His earlier works like May flowers, 1894 were labeled decadent by the school administration, which sharply criticized him for making no distinction between the girls and the apple trees in his quest for a decorative effect. The same works however were praised by his peers, who considered him to be the leader of the new art movement.
In 1895 Victor once again left Moscow School of painting, sculpturing and architecture and enrolled in Fernand Cormon's school in Paris. He studied there for three years, returning in summer months to Saratov.
He was fascinated by the art of his French contemporaries, and especially by the paintings of "the father of French Symbolism" Pierre Puvis de Chavannes and by the work of Berthe Morisot.
Borisov-Musatov was a member of the Union of Russian Artists and one of the founders and the leader of the Moscow Association of Artists, a progressive artistic organization that brought together Pavel Kuznetsov, Peter Utkin, Alexander Matveyev, Martiros Saryan, Nikolai Sapunov, and Sergei Sudeikin.
The most famous painting of that time is The Pool, 1902. The painting depicts two most important women in his life: his sister, Yelena Musatova and his bride (later wife), artist Yelena Alexandrova.

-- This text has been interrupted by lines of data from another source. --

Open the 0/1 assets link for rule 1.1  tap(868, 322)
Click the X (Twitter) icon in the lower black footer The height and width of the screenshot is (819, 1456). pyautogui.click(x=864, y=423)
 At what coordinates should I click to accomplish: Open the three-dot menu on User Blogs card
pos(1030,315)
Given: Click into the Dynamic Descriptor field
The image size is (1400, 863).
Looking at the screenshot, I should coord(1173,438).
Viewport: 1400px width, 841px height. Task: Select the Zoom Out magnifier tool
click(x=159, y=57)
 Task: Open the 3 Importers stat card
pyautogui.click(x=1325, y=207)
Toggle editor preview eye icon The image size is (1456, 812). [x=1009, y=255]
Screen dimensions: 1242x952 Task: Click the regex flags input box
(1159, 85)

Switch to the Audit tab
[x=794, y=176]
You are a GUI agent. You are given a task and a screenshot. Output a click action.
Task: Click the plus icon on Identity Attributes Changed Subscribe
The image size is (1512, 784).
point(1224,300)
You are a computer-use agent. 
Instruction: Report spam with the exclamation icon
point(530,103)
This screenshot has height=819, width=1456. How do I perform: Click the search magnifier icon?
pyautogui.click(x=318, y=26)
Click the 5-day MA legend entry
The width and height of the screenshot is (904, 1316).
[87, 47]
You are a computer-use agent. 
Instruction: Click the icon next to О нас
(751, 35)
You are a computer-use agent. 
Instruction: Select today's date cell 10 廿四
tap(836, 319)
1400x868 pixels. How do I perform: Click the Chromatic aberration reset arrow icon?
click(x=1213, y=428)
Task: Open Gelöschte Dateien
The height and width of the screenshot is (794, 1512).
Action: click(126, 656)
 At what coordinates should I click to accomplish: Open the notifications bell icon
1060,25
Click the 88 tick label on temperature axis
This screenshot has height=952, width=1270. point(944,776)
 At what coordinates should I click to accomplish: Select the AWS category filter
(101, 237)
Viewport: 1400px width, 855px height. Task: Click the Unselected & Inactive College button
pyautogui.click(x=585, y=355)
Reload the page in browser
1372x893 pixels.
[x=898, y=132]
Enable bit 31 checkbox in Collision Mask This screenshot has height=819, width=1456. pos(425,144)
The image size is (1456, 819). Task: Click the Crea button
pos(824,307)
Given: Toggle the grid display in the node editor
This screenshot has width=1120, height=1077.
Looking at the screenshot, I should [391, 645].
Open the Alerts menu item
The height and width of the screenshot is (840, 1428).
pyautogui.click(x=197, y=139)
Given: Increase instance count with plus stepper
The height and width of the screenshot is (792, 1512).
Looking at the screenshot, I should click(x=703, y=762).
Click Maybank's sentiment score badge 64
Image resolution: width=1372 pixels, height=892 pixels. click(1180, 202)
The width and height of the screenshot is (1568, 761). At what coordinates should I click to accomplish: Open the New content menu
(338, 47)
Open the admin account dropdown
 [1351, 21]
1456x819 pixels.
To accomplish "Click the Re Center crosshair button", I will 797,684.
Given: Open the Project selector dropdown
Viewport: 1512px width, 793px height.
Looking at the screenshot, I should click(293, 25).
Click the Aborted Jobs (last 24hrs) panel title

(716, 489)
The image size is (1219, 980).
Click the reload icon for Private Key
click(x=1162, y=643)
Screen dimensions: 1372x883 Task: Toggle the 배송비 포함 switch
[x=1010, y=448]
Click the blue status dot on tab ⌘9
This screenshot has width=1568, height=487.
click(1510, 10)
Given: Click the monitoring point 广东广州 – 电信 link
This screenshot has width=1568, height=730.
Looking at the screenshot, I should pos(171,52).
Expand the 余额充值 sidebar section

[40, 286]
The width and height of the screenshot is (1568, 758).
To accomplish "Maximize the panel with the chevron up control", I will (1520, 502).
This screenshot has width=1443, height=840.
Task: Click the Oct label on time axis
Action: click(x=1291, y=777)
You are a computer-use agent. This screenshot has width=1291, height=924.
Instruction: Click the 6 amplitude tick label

The people are woven into the landscape of an old park with a pond.
Another famous painting is The Phantoms. 1903 depicting ghosts on the steps of an old country manor. The painting was praised by the contemporary Symbolist poets Valery Bryusov and Andrey Bely.
In 1904 Borisov-Musatov had a very successful solo exhibition in a number of cities in Germany, and in the spring of 1905 he exhibited with Salon de la Society des Artistes Français and became a member of this society.
The last finished painting of Borisov-Musatov was Requiem. Devoted to the memory of Nadezhda Staniukovich, a close friend of the artist, the painting may indicate Borisov-Musatov's evolution towards the Neo-classical style.